Belge bölümü.
- - - -

Irak-Türkiye sınırında meydana gelen müessif olay sonucunda, 35 vatandaşımız hayatını kaybetti. Resmi açıklamaların yanı sıra, hadise mahalline giden sivil toplum örgütlerinin de raporları var. Mazlumder ve İnsan Hakları Derneği'nin bazı tespitleri, konunun çok iyi araştırılması gereğini ortaya koyuyor. Söz konusu güzergâhın sürekli kaçakçılar tarafından kullanıldığı, bunun da, güvenlik kuvvetleri dahil herkesçe bilindiği ileri sürülüyor. Hayatını kaybedenler 12-28 yaşlarında; olayın meydana geldiği yerin Gülyazı- Ortasu köylerine uzaklığı 1-1.5 saat. Mazlumder ve İnsan Hakları Derneği'nin raporuna göre, "sınır ticareti" uzun yıllardan beri karakolun bilgisi dahilinde yapılıyor; özellikle son bir ayda karakol tarafından kolaylık ve müsamaha gösteriliyor. Ortasu köyünde bulunan Jandarma karakolu, 10 gün önce boşaltılmış ve Gülyazı Alayı'na taşınmış.

- - - -

Sağlanan veriler.
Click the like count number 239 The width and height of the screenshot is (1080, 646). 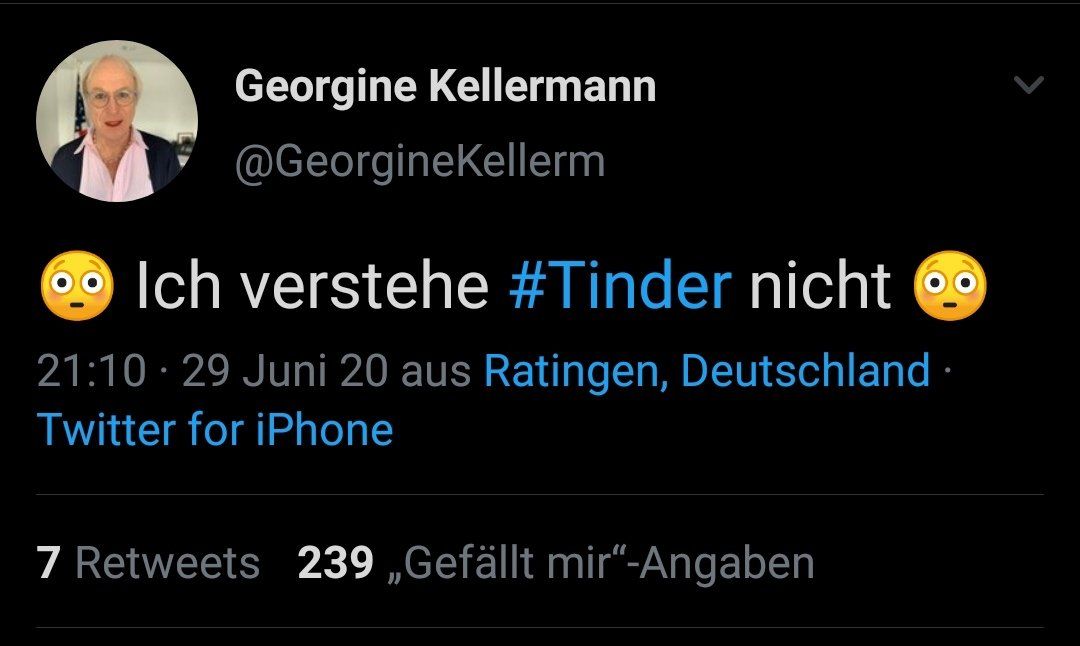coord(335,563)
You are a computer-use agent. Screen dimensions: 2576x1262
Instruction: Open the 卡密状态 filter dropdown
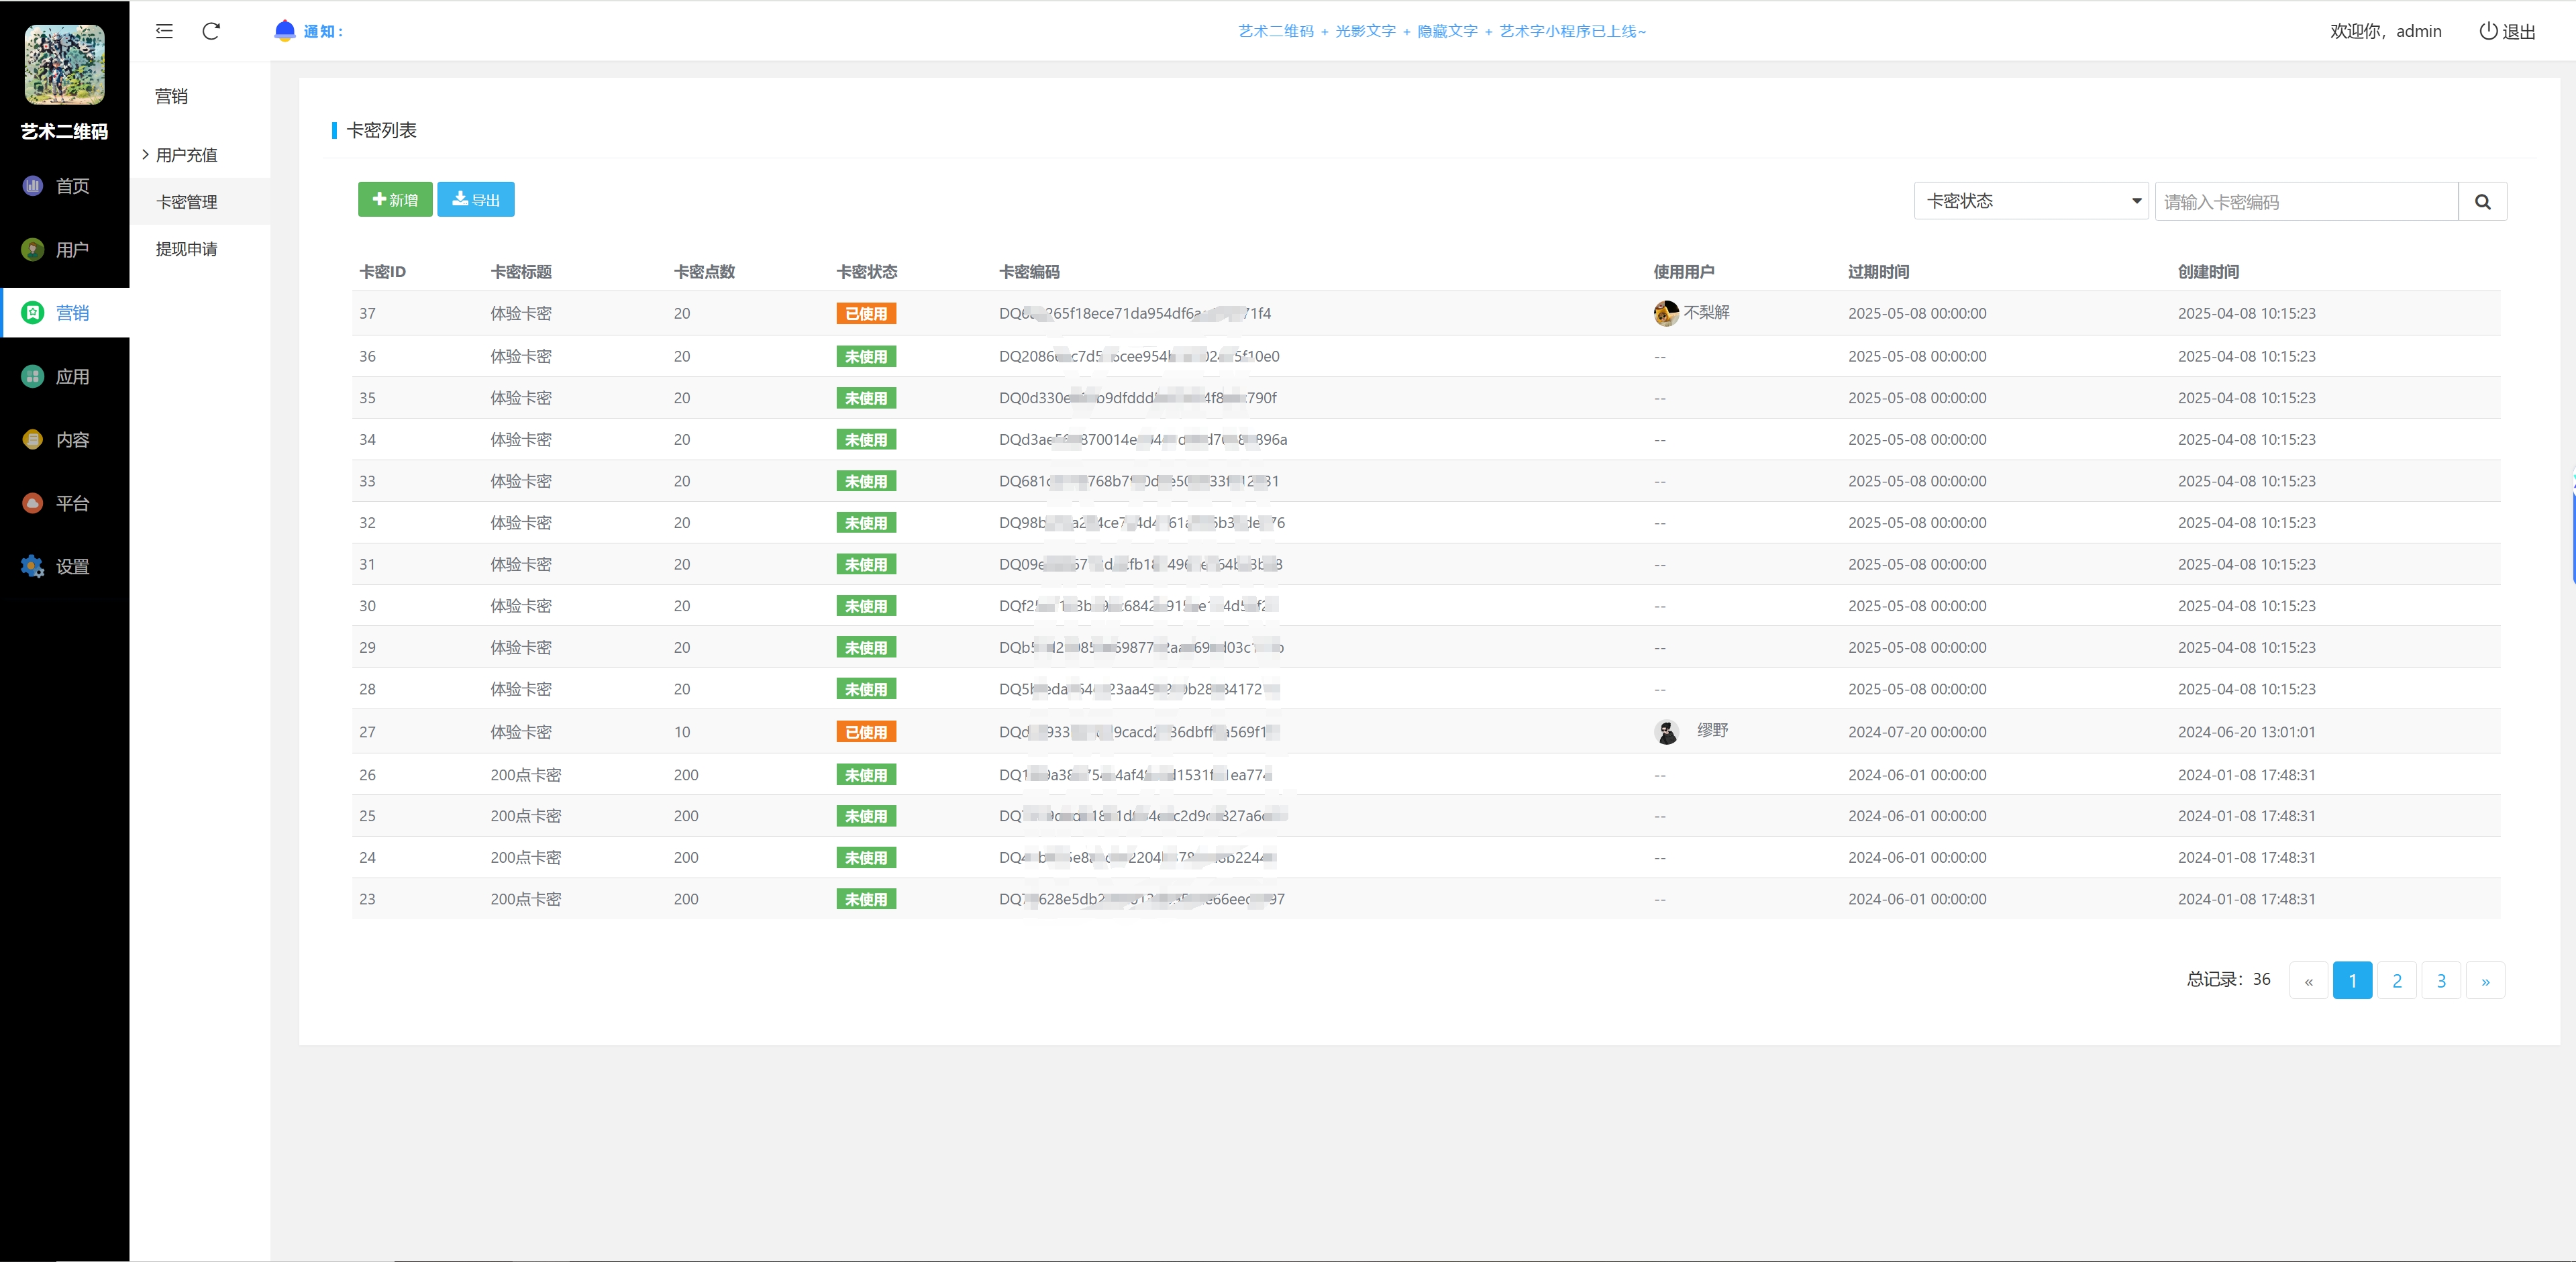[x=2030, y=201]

- - - -

Görev hedefi. Irak-Türkiye sınırındaki olayı anlatan metnin tamamını hiçbir değişiklik yapmadan yazın. Yukarıdaki materyale gerek yoktur.

Yanıt.
Irak-Türkiye sınırında meydana gelen müessif olay sonucunda, 35 vatandaşımız hayatını kaybetti. Resmi açıklamaların yanı sıra, hadise mahalline giden sivil toplum örgütlerinin de raporları var. Mazlumder ve İnsan Hakları Derneği'nin bazı tespitleri, konunun çok iyi araştırılması gereğini ortaya koyuyor. Söz konusu güzergâhın sürekli kaçakçılar tarafından kullanıldığı, bunun da, güvenlik kuvvetleri dahil herkesçe bilindiği ileri sürülüyor. Hayatını kaybedenler 12-28 yaşlarında; olayın meydana geldiği yerin Gülyazı- Ortasu köylerine uzaklığı 1-1.5 saat. Mazlumder ve İnsan Hakları Derneği'nin raporuna göre, "sınır ticareti" uzun yıllardan beri karakolun bilgisi dahilinde yapılıyor; özellikle son bir ayda karakol tarafından kolaylık ve müsamaha gösteriliyor. Ortasu köyünde bulunan Jandarma karakolu, 10 gün önce boşaltılmış ve Gülyazı Alayı'na taşınmış.